Wherever you are in the United States, e-bikes have a moment. Market research firm NPD says sales of e-bikes grew by 240 percent in the 12 months ending July 2021, surpassing sales of traditional road bikes. This was the second year in a row that ebike sales had at least doubled.
Experts attribute the rise to the pandemic, which left locked Americans hungry for new and Covid-safe ways to get out of the house and exercise. Ebike models aimed at families and new riders have experienced particular success, although there is also a burgeoning community of e-mountain bikers. The shift has encouraged advocates of active transport, who believe that e-bikes – even more so than electric vehicles – can help reduce emissions from transport and combat climate change. Meanwhile, bike sharing companies Motivate and BCycle have added pedal-assist ebikes, which use small engines to give riders boosts to their systems.
In Nashville, the relaunch last summer of the local BCycle bike sharing system, as it is all electric, sparked debate over what kind of vehicles should be able to drive where. The controversy has focused on the city’s green roads, a system of linear parks and trails that stretch nearly 100 miles through the entire city. Tennessee law allows e-bikes running below 28 mph to operate in most locations, but local jurisdictions can create their own rules. “Motor vehicles” have long been banned on the green roads – although ebike riders say enforcement has been poor. Some Nashvillians are also haunted by memories of the scooter sharing companies that covered the streets in 2018 without first seeking permission. For these people, e-bikes can feel like another technically driven company trick. “There’s some post-traumatic stress disorder, like a city,” says Bob Mendes, a member of the Metro Council.
So last summer, the council adopted a resolution instructing city councils to investigate whether new rules are needed. A report will come in weeks, says Cindy Harrison, director of the greenways and open space division in the city’s Parks Department.
Like many other places across the country, ebikes’ new popularity in Nashville has put conventional cyclists against commuters against dog aerators against recreational exercisers for space on the restricted slippery trails where cars are banned. “This is a car-heavy city that has been trying to fight from behind for years,” said Mendes, who has owned an ebike since 2018. Banning ebikes from greenways, he says, will limit where riders can safely travel.

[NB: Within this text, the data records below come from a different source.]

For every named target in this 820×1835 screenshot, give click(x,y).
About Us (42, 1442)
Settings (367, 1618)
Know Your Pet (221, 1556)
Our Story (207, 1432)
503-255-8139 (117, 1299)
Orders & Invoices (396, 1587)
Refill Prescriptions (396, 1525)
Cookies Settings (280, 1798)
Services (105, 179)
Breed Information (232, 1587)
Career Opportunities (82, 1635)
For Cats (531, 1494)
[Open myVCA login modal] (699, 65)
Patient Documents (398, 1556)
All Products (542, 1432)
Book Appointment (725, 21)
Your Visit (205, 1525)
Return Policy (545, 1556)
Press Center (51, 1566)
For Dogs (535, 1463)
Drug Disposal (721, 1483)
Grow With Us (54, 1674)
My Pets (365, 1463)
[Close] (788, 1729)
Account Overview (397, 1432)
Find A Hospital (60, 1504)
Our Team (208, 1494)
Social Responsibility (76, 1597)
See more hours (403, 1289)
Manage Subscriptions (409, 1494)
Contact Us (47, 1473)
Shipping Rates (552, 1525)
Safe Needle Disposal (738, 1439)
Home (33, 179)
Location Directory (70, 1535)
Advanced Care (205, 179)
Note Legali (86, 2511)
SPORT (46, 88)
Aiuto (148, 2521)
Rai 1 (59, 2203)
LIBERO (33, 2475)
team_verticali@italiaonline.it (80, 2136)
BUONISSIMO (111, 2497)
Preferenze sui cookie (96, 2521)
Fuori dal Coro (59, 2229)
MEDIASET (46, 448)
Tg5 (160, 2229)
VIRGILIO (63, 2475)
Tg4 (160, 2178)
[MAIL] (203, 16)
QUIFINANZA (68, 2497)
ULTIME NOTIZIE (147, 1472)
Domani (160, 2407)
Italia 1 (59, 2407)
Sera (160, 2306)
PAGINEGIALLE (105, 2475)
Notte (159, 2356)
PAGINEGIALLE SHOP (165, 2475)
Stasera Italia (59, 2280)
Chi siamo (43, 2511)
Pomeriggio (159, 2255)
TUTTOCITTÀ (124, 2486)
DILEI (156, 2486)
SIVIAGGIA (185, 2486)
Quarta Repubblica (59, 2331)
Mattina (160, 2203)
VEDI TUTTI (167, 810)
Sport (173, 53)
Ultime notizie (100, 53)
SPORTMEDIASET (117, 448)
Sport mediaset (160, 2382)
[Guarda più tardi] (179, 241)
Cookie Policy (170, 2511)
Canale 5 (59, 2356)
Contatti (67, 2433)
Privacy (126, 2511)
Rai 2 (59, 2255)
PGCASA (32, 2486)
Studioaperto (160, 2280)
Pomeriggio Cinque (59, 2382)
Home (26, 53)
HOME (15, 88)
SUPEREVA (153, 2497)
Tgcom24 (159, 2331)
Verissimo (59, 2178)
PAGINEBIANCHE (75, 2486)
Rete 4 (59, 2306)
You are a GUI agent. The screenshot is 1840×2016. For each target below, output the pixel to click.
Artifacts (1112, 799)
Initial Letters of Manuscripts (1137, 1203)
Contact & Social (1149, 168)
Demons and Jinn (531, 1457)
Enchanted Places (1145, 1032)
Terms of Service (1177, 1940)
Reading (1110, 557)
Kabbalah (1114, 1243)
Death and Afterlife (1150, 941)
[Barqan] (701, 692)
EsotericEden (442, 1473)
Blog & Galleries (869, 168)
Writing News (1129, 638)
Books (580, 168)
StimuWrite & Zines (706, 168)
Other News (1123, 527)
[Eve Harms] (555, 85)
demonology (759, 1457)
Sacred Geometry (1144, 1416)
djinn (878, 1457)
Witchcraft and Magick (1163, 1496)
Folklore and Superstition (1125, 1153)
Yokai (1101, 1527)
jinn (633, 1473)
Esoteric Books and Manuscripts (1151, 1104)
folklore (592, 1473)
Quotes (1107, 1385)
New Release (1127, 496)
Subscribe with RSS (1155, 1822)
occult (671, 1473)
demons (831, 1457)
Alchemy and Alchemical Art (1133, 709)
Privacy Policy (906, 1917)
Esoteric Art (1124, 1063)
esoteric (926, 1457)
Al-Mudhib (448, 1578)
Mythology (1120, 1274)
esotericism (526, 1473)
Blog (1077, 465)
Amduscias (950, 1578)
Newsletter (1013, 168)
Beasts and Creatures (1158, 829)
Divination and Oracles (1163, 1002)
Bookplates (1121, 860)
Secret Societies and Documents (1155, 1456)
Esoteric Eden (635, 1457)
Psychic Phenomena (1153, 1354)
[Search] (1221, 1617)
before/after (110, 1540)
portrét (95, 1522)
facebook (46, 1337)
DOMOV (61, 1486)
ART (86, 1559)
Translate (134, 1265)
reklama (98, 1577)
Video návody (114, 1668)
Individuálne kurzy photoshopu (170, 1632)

But Kathleen Murphy, another councilor, says she has heard from voters – often walkers – who care about ebike speeds. “With the e-bike, you don’t hear it coming up from behind,” she says. “They’re faster and heavier, and that really worried people.”
The debate has divided traditional allies in the fight for car-free seats. The nonprofit organization Greenways for Nashville has called for caution, arguing that greenways are not really meant to be part of a cycling or transportation network in the city. “It’s like driving a sidewalk and a bike path together,” said Amy Crownover, the group’s chief executive, about the plan to allow electric bikes on the green roads. But Walk Bike Nashville, an advocate group pushing for alternative modes of transportation, wants to let electric bikes ride. Its CEO, Lindsey Ganson, has urged locals to think of green roads as not just recreational hiking or biking areas, but as greener transportation routes.